Want, стр. 26
Mom, please, I say, trying to sound careful. Mom, I say. It’s okay. I’m sorry, I say, accidentally.
I am your mother, she says. Still crying.
I know, I say.
She stays quiet.
I’m sorry, I say. I’ve said it once and now it seems that I can’t stop.
I thought, she says. I thought when you became a mother … She says the word like it holds something that I have refused to see or understand. That I’ve got it now, it’s been given to me, and that I’ve ruined what it’s meant to mean.
I’M STILL NINETEEN; she’s still twenty. I sit alone in my attic room because she left and order chicken fingers and French fries every night and read and watch TV and try hard not to talk to anyone. I sit out on the roof and all the undergrads file out at night to go places I don’t know about, have little interest in without her. I hardly go to class, much less have other friends, and I watch them, listen to them talk to and yell at one another. I watch them walk out hopeful, underdressed, and buoyant. I watch them come home hours later, still out on the roof, just watching. They’re disheveled, touching one another, in different groups or pairs.
We are very good at desperate emails tinged with self-destruction. Hers are more active, more interactive. We have lives that look concretely, wholly separate, lives that, if one were to track back to the causes, to the feelings and the thinking, might feel largely the same. My depression is the flattest; it’s so boring; it’s all inward—in books, at least, as well as in her emails, the characters all do things. They have too much sex; they drink; they travel and their lives at least are filled with stories that they might tell later when they’re older and they’re better, when they’re the grown-up versions of these unformed, reckless things. I envy her these stories, their shape and texture, the concreteness of her self-destruction. She is looked at, and because she’s looked at, she lives her anger and her sadness out loud and people see; I disappear and so slip down and under. I, sporadically, quite violently, try to be seen and am then further knocked down by how completely that effort fails. I ride the T, and I cry and my hands shake and I imagine that someone will notice, will say something, will take me home with them and tell me how to live, but people look afraid or look away or don’t notice to begin with. The barista at the coffee shop I used to go to with her seems so horrified by my crying and my shaking hands, even as I order the same quiche and chocolate cake and give him money, that I stop going, just to not have to see what I look like on his face as I hold my hand out for my change.

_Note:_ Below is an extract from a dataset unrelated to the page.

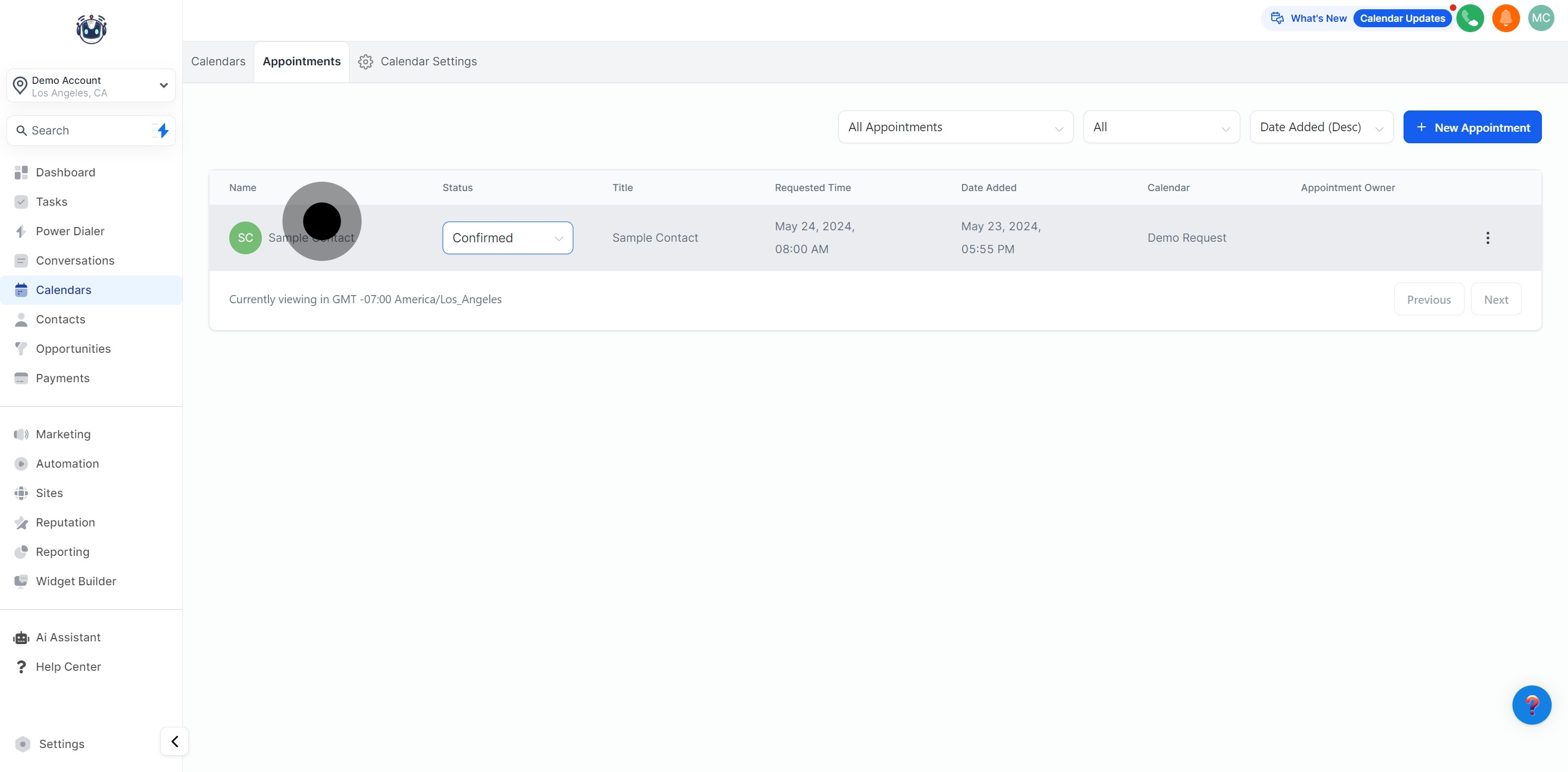Open the three-dot row actions menu

click(1487, 238)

I don’t talk and no one notices that I’m not in class or at the campus center. I buy tubs of Betty Crocker icing at the 7-Eleven that is far enough off campus that I won’t accidentally run into one of the four people I know. I get the chicken fingers I subsist on delivered, when I know my roommates are in class or at a party; I try very hard to only go downstairs to pee or shower when they’re out. I do not sleep but also do not leave my bed and sometimes, just to prove my ineffectuality more surely, I walk around Boston late at night and nothing happens; I walk back to my attic, take my clothes off, get in bed.
She has three love affairs that year and starts selling weed to friends for cash. Her dealer is in love with her; sometimes they have sex, and she uses the discount to pay for her own stash. She lives off campus with two also-gorgeous girls who have tattoos on their forearms—one of them has her nose and eyebrow pierced—and they drink beer before they eat breakfast and when I go to visit her I feel young and small and far away. I hate her maybe. I want her mostly just to feel as sad as I do, to be as trapped, if only so that she doesn’t get too far ahead of me while I’m still the same.

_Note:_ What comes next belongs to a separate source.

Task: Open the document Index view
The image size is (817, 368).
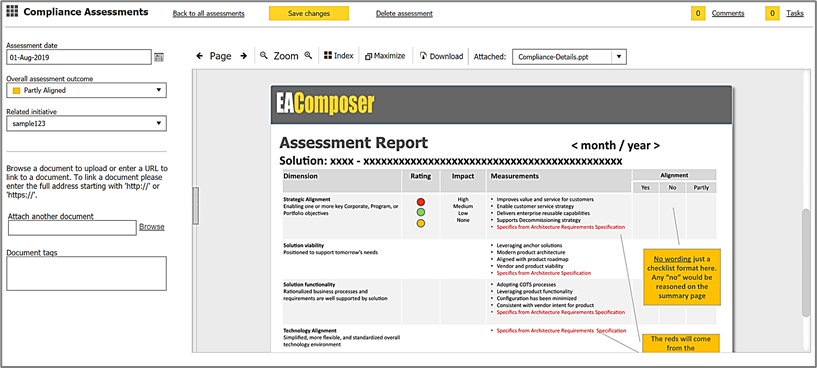Action: pyautogui.click(x=339, y=56)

It’s cold still. I’ve lost track of time and do not know the day or month or whether there’s some place I’m meant to be or have been meant to be this whole week. It’s cold and I’m not wearing enough clothes, running tights, a long-sleeved shirt, no gloves or hat, and I’ve run out to the Charles River in the middle of the night. I stand on the MIT Bridge, the one, in summer, we walked over every day; the water’s frozen at the edges but not in the middle. I have my cell phone with me and I call. There’s something wrong with me, I tell her. What is feeling like? I ask. She’s in love again. All she seems to want to talk about is this man she loves, who won’t love her back, who sometimes shows up at her house at night and they have sex but does not yet acknowledge she exists in the light of day. She says my name over and over. Where are you? she says. I’m on a bridge, I say. I don’t know then but I know now that we’re both children. I want her to feel scared, I know both now and then. I want her to feel more for me than any other person. I don’t care the shape it takes: fear, or love, or sadness. I want her close to me. I want her to feel like she can’t ever leave. She starts to cry and I tell her to stop it, There’s no need to worry. I don’t mean this.